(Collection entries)
·····

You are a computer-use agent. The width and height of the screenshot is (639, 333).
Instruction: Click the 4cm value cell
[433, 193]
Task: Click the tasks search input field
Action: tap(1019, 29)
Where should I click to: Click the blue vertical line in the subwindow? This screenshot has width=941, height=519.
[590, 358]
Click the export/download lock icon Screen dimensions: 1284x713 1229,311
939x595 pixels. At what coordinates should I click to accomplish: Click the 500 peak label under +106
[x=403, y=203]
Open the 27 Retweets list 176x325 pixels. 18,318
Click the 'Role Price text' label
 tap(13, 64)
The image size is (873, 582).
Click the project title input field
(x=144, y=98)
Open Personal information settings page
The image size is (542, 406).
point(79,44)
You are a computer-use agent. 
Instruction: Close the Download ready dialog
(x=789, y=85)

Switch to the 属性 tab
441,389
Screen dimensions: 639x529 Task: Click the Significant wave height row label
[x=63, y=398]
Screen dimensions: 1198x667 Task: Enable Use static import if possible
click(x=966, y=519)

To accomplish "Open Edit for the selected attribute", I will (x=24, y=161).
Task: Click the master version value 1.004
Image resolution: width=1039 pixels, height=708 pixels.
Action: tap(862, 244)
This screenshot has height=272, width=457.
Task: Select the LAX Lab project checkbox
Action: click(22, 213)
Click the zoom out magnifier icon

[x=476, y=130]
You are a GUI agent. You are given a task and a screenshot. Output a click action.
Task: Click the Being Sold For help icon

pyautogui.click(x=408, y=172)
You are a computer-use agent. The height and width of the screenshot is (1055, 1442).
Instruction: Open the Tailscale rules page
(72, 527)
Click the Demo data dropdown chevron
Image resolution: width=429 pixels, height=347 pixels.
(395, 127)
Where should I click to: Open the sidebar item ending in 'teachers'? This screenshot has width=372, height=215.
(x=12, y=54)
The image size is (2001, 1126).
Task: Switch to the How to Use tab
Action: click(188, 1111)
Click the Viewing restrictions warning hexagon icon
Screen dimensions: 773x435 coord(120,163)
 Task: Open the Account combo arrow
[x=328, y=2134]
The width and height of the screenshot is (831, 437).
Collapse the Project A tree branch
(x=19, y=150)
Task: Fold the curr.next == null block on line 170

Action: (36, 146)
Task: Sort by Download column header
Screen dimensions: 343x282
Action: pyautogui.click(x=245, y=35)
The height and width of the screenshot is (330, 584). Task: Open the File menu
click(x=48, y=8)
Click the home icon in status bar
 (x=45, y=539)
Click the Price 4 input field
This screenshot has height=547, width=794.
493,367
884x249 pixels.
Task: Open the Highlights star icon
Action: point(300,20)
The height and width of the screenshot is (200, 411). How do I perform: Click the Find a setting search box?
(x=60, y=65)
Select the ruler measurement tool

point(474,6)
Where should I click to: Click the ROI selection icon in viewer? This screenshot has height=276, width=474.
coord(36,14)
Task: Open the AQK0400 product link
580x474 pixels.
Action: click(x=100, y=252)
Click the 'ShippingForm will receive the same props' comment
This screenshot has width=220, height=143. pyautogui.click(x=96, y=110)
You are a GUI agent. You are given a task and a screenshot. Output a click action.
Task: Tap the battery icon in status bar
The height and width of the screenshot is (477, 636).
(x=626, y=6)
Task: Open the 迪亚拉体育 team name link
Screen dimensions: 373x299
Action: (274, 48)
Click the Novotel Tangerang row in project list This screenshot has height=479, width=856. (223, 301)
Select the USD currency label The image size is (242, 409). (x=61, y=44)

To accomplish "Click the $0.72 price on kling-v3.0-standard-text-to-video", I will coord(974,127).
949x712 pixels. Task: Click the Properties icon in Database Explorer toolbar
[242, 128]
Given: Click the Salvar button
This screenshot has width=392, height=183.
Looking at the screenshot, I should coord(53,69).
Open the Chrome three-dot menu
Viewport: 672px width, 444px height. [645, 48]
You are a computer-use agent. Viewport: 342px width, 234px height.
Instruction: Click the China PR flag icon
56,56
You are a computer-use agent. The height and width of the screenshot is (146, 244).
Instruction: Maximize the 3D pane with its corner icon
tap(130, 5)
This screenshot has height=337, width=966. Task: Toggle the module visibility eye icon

·····

* **TASK PROMPT**:
Return, please, the lines of the data from the first through the line containing "Task: Click the master version value 1.004", both kept, exactly as they stand and nothing more.

* **REPLY TO THE TASK**:
You are a computer-use agent. The width and height of the screenshot is (639, 333).
Instruction: Click the 4cm value cell
[433, 193]
Task: Click the tasks search input field
Action: tap(1019, 29)
Where should I click to: Click the blue vertical line in the subwindow? This screenshot has width=941, height=519.
[590, 358]
Click the export/download lock icon Screen dimensions: 1284x713 1229,311
939x595 pixels. At what coordinates should I click to accomplish: Click the 500 peak label under +106
[x=403, y=203]
Open the 27 Retweets list 176x325 pixels. 18,318
Click the 'Role Price text' label
 tap(13, 64)
The image size is (873, 582).
Click the project title input field
(x=144, y=98)
Open Personal information settings page
The image size is (542, 406).
point(79,44)
You are a computer-use agent. 
Instruction: Close the Download ready dialog
(x=789, y=85)

Switch to the 属性 tab
441,389
Screen dimensions: 639x529 Task: Click the Significant wave height row label
[x=63, y=398]
Screen dimensions: 1198x667 Task: Enable Use static import if possible
click(x=966, y=519)

To accomplish "Open Edit for the selected attribute", I will (x=24, y=161).
Task: Click the master version value 1.004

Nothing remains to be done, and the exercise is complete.